> **Dataset content**:

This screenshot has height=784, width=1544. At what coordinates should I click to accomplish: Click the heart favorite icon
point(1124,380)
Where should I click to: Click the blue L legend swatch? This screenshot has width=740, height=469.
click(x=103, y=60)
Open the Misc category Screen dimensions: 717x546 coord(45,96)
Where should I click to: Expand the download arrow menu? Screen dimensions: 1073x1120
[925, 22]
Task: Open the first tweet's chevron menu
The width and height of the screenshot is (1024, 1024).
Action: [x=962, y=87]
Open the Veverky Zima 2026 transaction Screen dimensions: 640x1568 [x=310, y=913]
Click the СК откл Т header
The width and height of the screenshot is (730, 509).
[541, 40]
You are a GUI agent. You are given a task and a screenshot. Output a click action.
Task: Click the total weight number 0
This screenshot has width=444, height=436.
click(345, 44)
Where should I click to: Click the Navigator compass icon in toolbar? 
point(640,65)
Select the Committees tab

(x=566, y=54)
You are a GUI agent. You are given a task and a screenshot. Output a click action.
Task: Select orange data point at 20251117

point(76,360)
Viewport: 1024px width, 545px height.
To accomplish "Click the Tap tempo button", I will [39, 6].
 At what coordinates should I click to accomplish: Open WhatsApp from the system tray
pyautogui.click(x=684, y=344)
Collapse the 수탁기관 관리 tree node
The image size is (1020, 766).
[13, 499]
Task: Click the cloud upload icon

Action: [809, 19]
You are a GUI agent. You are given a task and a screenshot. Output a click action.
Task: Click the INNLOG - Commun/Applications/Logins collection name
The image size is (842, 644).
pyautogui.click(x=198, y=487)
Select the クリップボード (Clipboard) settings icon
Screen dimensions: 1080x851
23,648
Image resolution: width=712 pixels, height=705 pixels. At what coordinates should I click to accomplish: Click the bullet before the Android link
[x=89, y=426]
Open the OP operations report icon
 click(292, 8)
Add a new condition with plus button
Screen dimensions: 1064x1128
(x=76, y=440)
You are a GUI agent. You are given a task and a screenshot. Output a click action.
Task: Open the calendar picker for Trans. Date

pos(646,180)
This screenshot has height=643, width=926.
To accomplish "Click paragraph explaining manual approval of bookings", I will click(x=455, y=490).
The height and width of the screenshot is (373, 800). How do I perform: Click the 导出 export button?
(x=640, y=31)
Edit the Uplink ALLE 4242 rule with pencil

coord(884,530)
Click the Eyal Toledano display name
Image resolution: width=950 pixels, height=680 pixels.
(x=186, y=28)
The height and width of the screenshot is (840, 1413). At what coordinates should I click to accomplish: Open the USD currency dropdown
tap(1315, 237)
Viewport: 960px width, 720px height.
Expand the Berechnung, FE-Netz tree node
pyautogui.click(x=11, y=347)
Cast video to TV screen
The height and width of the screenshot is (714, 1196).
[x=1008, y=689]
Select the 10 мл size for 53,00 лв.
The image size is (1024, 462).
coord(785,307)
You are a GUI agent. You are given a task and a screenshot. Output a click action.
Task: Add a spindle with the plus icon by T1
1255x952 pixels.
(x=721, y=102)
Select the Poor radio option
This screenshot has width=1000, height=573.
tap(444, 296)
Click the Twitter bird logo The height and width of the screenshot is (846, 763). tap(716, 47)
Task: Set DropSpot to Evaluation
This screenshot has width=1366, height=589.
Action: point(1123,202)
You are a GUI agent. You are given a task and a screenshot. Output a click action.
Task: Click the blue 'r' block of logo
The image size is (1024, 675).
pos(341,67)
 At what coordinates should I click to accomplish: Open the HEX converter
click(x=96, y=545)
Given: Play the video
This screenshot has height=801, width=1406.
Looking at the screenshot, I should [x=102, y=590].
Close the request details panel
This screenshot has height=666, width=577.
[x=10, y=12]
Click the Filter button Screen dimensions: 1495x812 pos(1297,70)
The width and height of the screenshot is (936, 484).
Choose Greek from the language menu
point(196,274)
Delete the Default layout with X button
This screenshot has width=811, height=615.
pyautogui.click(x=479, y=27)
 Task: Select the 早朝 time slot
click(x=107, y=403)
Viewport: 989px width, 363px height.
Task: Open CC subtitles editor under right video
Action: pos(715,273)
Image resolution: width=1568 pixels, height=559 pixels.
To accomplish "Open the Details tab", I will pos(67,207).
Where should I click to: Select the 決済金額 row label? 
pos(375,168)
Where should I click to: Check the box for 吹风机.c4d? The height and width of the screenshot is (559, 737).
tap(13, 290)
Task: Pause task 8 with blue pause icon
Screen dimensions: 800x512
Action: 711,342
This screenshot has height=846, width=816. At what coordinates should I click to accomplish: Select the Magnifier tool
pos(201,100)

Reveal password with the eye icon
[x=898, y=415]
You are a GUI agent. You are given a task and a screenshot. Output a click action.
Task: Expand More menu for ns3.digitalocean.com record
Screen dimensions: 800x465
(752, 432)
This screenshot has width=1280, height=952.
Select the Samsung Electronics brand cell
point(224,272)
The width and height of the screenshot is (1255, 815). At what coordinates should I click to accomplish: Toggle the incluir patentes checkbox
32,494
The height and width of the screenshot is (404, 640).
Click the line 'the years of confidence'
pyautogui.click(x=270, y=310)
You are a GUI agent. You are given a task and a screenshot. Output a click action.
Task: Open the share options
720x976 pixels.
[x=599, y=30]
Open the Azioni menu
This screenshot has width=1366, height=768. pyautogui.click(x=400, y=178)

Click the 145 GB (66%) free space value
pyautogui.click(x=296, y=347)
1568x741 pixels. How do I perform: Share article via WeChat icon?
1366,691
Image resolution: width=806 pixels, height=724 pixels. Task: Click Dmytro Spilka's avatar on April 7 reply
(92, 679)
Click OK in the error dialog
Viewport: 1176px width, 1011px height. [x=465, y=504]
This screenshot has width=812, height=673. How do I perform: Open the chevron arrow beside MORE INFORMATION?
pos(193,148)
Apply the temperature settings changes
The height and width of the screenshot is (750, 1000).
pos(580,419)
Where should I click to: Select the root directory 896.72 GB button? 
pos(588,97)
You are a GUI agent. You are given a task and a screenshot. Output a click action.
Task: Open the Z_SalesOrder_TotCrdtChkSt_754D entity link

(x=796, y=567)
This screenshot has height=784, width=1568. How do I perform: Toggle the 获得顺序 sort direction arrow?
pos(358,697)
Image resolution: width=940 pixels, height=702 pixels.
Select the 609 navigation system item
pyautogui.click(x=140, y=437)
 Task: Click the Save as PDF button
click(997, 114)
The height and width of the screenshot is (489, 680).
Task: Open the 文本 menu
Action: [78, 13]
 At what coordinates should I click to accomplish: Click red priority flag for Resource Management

> **Aim of the task**:
Could you restate the listing above word for word, leaving nothing out?

> **Task solution**:
This screenshot has height=784, width=1544. At what coordinates should I click to accomplish: Click the heart favorite icon
point(1124,380)
Where should I click to: Click the blue L legend swatch? This screenshot has width=740, height=469.
click(x=103, y=60)
Open the Misc category Screen dimensions: 717x546 coord(45,96)
Where should I click to: Expand the download arrow menu? Screen dimensions: 1073x1120
[925, 22]
Task: Open the first tweet's chevron menu
The width and height of the screenshot is (1024, 1024).
Action: [x=962, y=87]
Open the Veverky Zima 2026 transaction Screen dimensions: 640x1568 [x=310, y=913]
Click the СК откл Т header
The width and height of the screenshot is (730, 509).
[541, 40]
You are a GUI agent. You are given a task and a screenshot. Output a click action.
Task: Click the total weight number 0
This screenshot has width=444, height=436.
click(345, 44)
Where should I click to: Click the Navigator compass icon in toolbar? 
point(640,65)
Select the Committees tab

(x=566, y=54)
You are a GUI agent. You are given a task and a screenshot. Output a click action.
Task: Select orange data point at 20251117

point(76,360)
Viewport: 1024px width, 545px height.
To accomplish "Click the Tap tempo button", I will [39, 6].
 At what coordinates should I click to accomplish: Open WhatsApp from the system tray
pyautogui.click(x=684, y=344)
Collapse the 수탁기관 관리 tree node
The image size is (1020, 766).
[13, 499]
Task: Click the cloud upload icon

Action: [809, 19]
You are a GUI agent. You are given a task and a screenshot. Output a click action.
Task: Click the INNLOG - Commun/Applications/Logins collection name
The image size is (842, 644).
pyautogui.click(x=198, y=487)
Select the クリップボード (Clipboard) settings icon
Screen dimensions: 1080x851
23,648
Image resolution: width=712 pixels, height=705 pixels. At what coordinates should I click to accomplish: Click the bullet before the Android link
[x=89, y=426]
Open the OP operations report icon
 click(292, 8)
Add a new condition with plus button
Screen dimensions: 1064x1128
(x=76, y=440)
You are a GUI agent. You are given a task and a screenshot. Output a click action.
Task: Open the calendar picker for Trans. Date

pos(646,180)
This screenshot has height=643, width=926.
To accomplish "Click paragraph explaining manual approval of bookings", I will click(x=455, y=490).
The height and width of the screenshot is (373, 800). How do I perform: Click the 导出 export button?
(x=640, y=31)
Edit the Uplink ALLE 4242 rule with pencil

coord(884,530)
Click the Eyal Toledano display name
Image resolution: width=950 pixels, height=680 pixels.
(x=186, y=28)
The height and width of the screenshot is (840, 1413). At what coordinates should I click to accomplish: Open the USD currency dropdown
tap(1315, 237)
Viewport: 960px width, 720px height.
Expand the Berechnung, FE-Netz tree node
pyautogui.click(x=11, y=347)
Cast video to TV screen
The height and width of the screenshot is (714, 1196).
[x=1008, y=689]
Select the 10 мл size for 53,00 лв.
The image size is (1024, 462).
coord(785,307)
You are a GUI agent. You are given a task and a screenshot. Output a click action.
Task: Add a spindle with the plus icon by T1
1255x952 pixels.
(x=721, y=102)
Select the Poor radio option
This screenshot has width=1000, height=573.
tap(444, 296)
Click the Twitter bird logo The height and width of the screenshot is (846, 763). tap(716, 47)
Task: Set DropSpot to Evaluation
This screenshot has width=1366, height=589.
Action: point(1123,202)
You are a GUI agent. You are given a task and a screenshot. Output a click action.
Task: Click the blue 'r' block of logo
The image size is (1024, 675).
pos(341,67)
 At what coordinates should I click to accomplish: Open the HEX converter
click(x=96, y=545)
Given: Play the video
This screenshot has height=801, width=1406.
Looking at the screenshot, I should [x=102, y=590].
Close the request details panel
This screenshot has height=666, width=577.
[x=10, y=12]
Click the Filter button Screen dimensions: 1495x812 pos(1297,70)
The width and height of the screenshot is (936, 484).
Choose Greek from the language menu
point(196,274)
Delete the Default layout with X button
This screenshot has width=811, height=615.
pyautogui.click(x=479, y=27)
 Task: Select the 早朝 time slot
click(x=107, y=403)
Viewport: 989px width, 363px height.
Task: Open CC subtitles editor under right video
Action: pos(715,273)
Image resolution: width=1568 pixels, height=559 pixels.
To accomplish "Open the Details tab", I will pos(67,207).
Where should I click to: Select the 決済金額 row label? 
pos(375,168)
Where should I click to: Check the box for 吹风机.c4d? The height and width of the screenshot is (559, 737).
tap(13, 290)
Task: Pause task 8 with blue pause icon
Screen dimensions: 800x512
Action: 711,342
This screenshot has height=846, width=816. At what coordinates should I click to accomplish: Select the Magnifier tool
pos(201,100)

Reveal password with the eye icon
[x=898, y=415]
You are a GUI agent. You are given a task and a screenshot. Output a click action.
Task: Expand More menu for ns3.digitalocean.com record
Screen dimensions: 800x465
(752, 432)
This screenshot has width=1280, height=952.
Select the Samsung Electronics brand cell
point(224,272)
The width and height of the screenshot is (1255, 815). At what coordinates should I click to accomplish: Toggle the incluir patentes checkbox
32,494
The height and width of the screenshot is (404, 640).
Click the line 'the years of confidence'
pyautogui.click(x=270, y=310)
You are a GUI agent. You are given a task and a screenshot. Output a click action.
Task: Open the share options
720x976 pixels.
[x=599, y=30]
Open the Azioni menu
This screenshot has width=1366, height=768. pyautogui.click(x=400, y=178)

Click the 145 GB (66%) free space value
pyautogui.click(x=296, y=347)
1568x741 pixels. How do I perform: Share article via WeChat icon?
1366,691
Image resolution: width=806 pixels, height=724 pixels. Task: Click Dmytro Spilka's avatar on April 7 reply
(92, 679)
Click OK in the error dialog
Viewport: 1176px width, 1011px height. [x=465, y=504]
This screenshot has width=812, height=673. How do I perform: Open the chevron arrow beside MORE INFORMATION?
pos(193,148)
Apply the temperature settings changes
The height and width of the screenshot is (750, 1000).
pos(580,419)
Where should I click to: Select the root directory 896.72 GB button? 
pos(588,97)
You are a GUI agent. You are given a task and a screenshot. Output a click action.
Task: Open the Z_SalesOrder_TotCrdtChkSt_754D entity link

(x=796, y=567)
This screenshot has height=784, width=1568. How do I perform: Toggle the 获得顺序 sort direction arrow?
pos(358,697)
Image resolution: width=940 pixels, height=702 pixels.
Select the 609 navigation system item
pyautogui.click(x=140, y=437)
 Task: Click the Save as PDF button
click(997, 114)
The height and width of the screenshot is (489, 680).
Task: Open the 文本 menu
Action: [78, 13]
 At what coordinates should I click to accomplish: Click red priority flag for Resource Management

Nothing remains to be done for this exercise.